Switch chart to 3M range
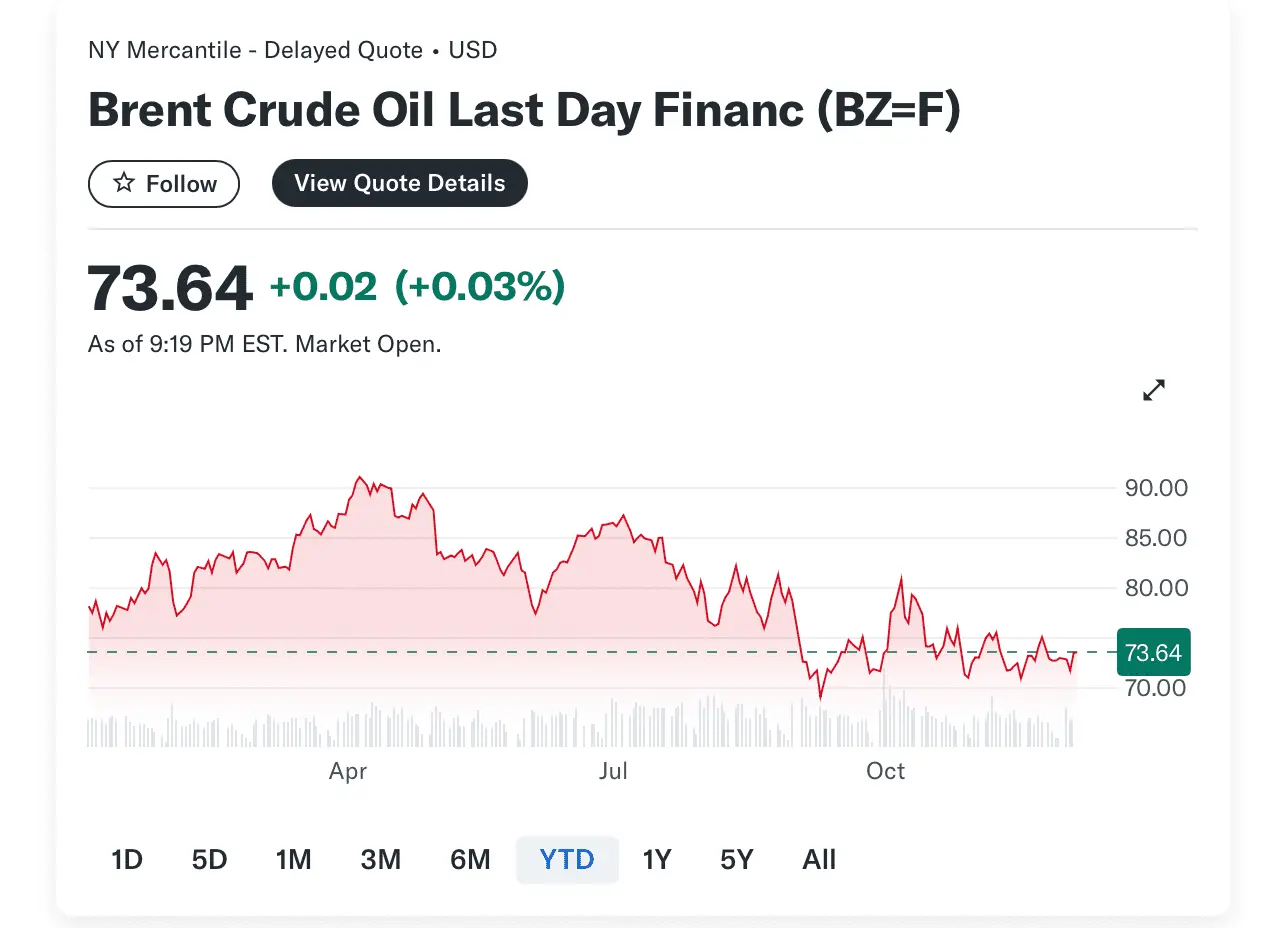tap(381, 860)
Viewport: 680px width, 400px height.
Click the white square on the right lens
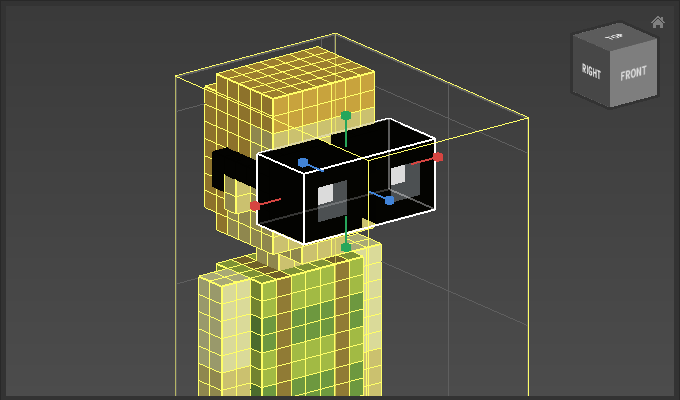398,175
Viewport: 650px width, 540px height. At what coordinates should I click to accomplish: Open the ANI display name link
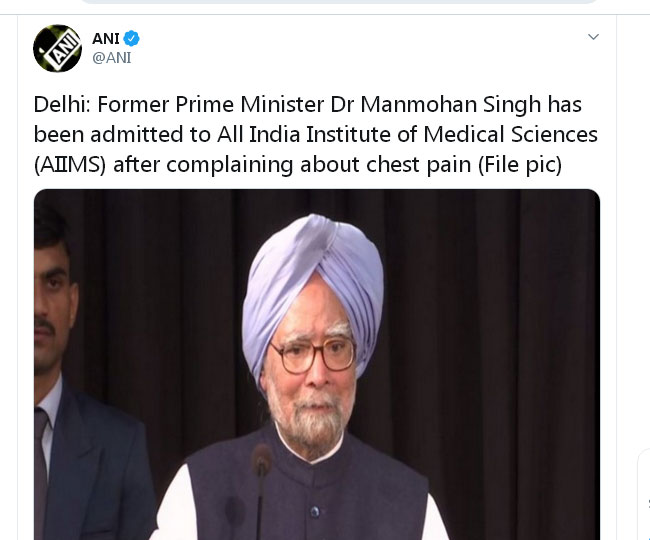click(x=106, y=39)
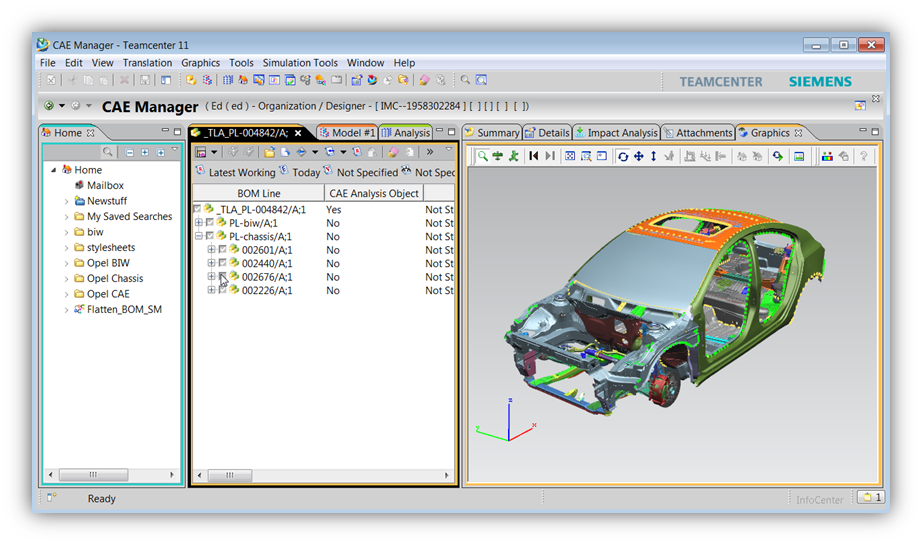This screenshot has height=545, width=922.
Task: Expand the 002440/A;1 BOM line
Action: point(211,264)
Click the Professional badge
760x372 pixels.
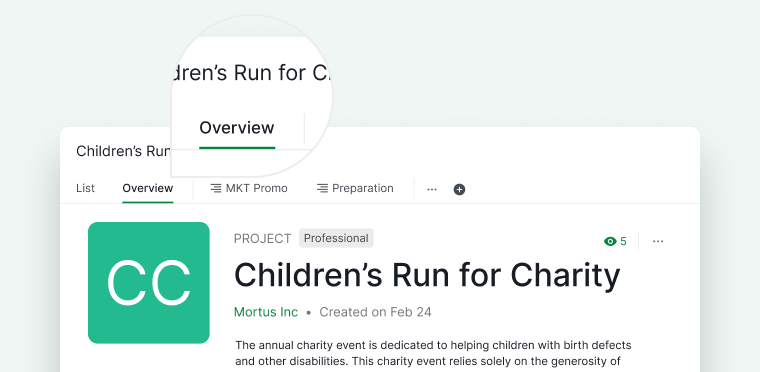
============
:: EXERCISE AIM ::
Transcribe word for word only the lines from the one with "Viewport: 680px width, 400px height." through the end of the listing; every picture is to be omitted.

:: WRITTEN RESPONSE ::
Viewport: 680px width, 400px height.
Click the white square on the right lens
398,175
Viewport: 650px width, 540px height. At what coordinates should I click to accomplish: Open the ANI display name link
click(x=106, y=39)
This screenshot has height=545, width=922.
Task: Expand the 002440/A;1 BOM line
Action: point(211,264)
Click the Professional badge
760x372 pixels.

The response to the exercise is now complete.